EXERCISE OBJECTIVE: Retype exactly the lines from the one that contains "The width and" through the end of the listing, both included, but not the pictures.

DATA UNDER STUDY:

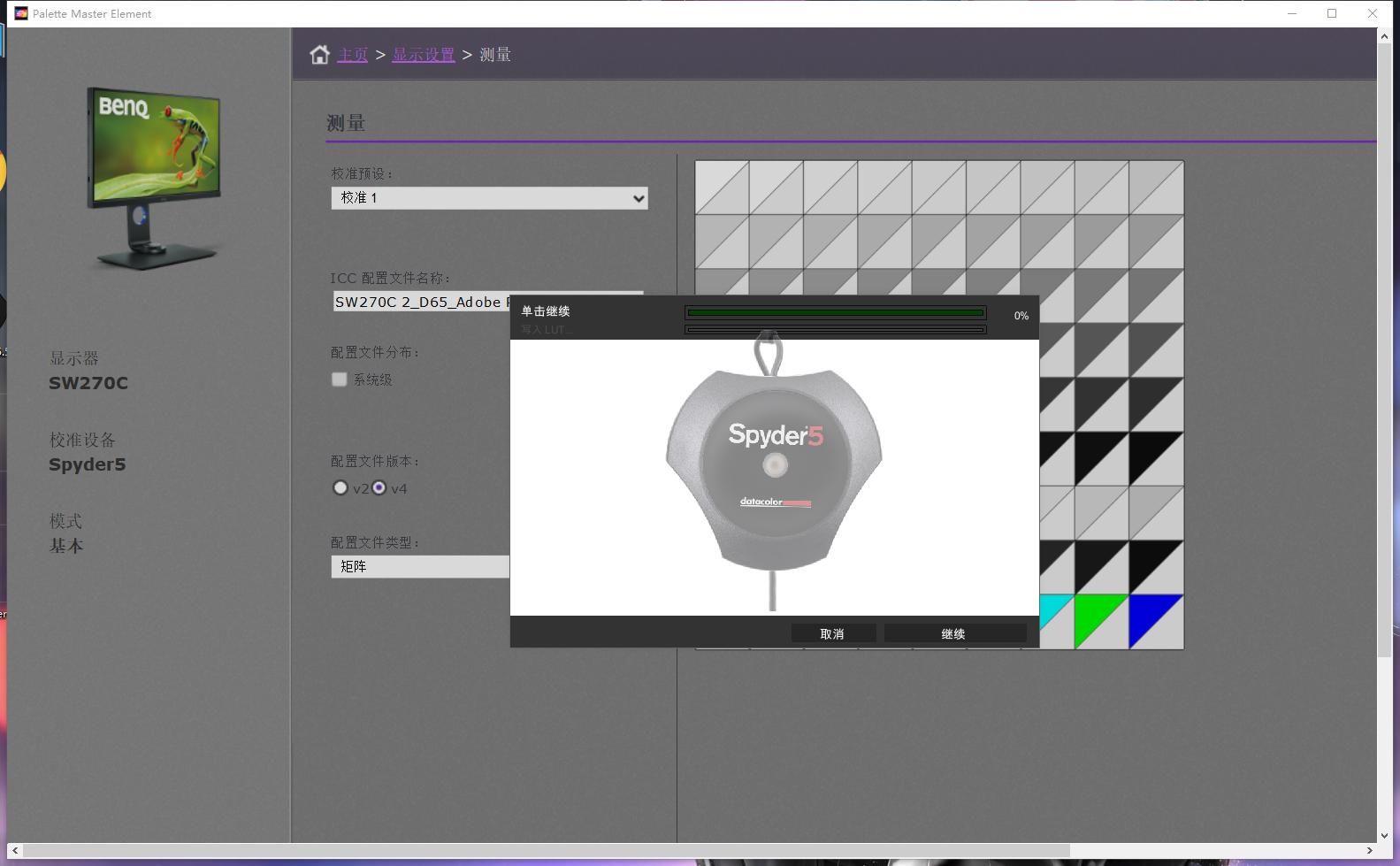Click the green measurement progress bar

[x=835, y=312]
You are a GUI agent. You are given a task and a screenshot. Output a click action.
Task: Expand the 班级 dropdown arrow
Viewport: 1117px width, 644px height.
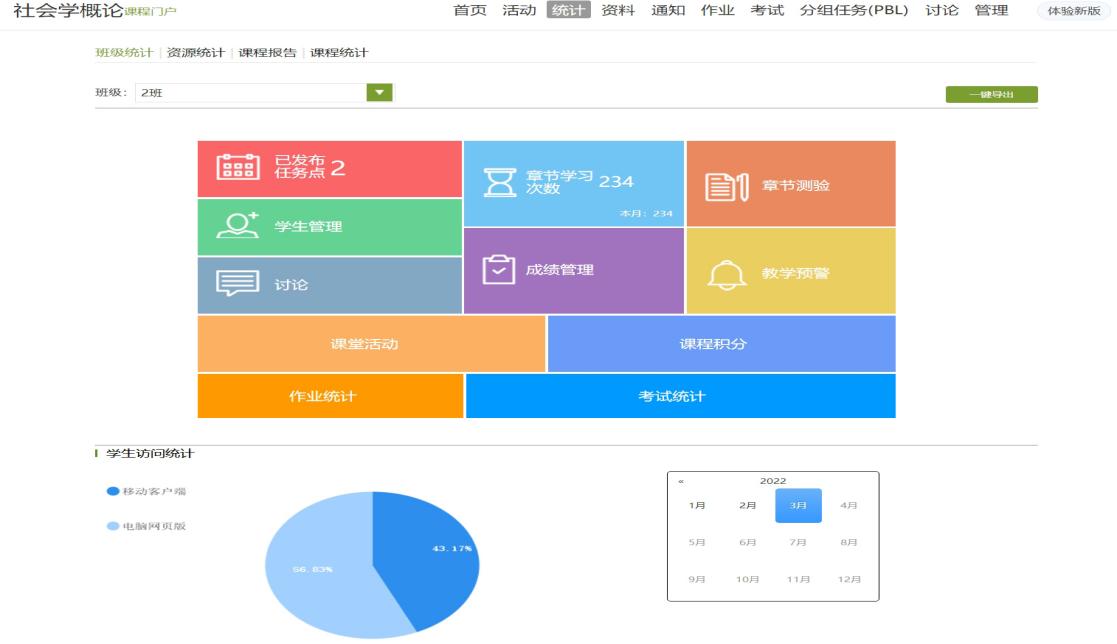pos(379,92)
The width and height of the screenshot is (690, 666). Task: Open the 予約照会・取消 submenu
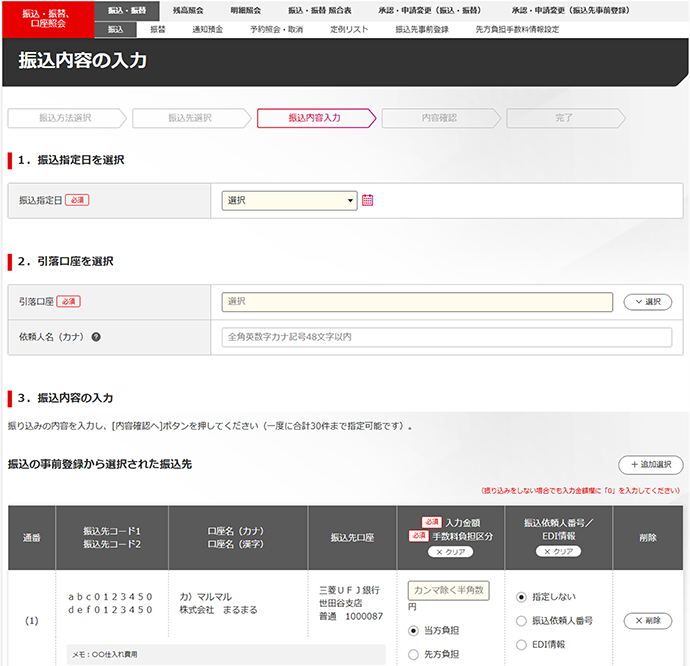pos(276,30)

SOLUTION:
The width and height of the screenshot is (690, 666). Task: Open the 予約照会・取消 submenu
pos(276,30)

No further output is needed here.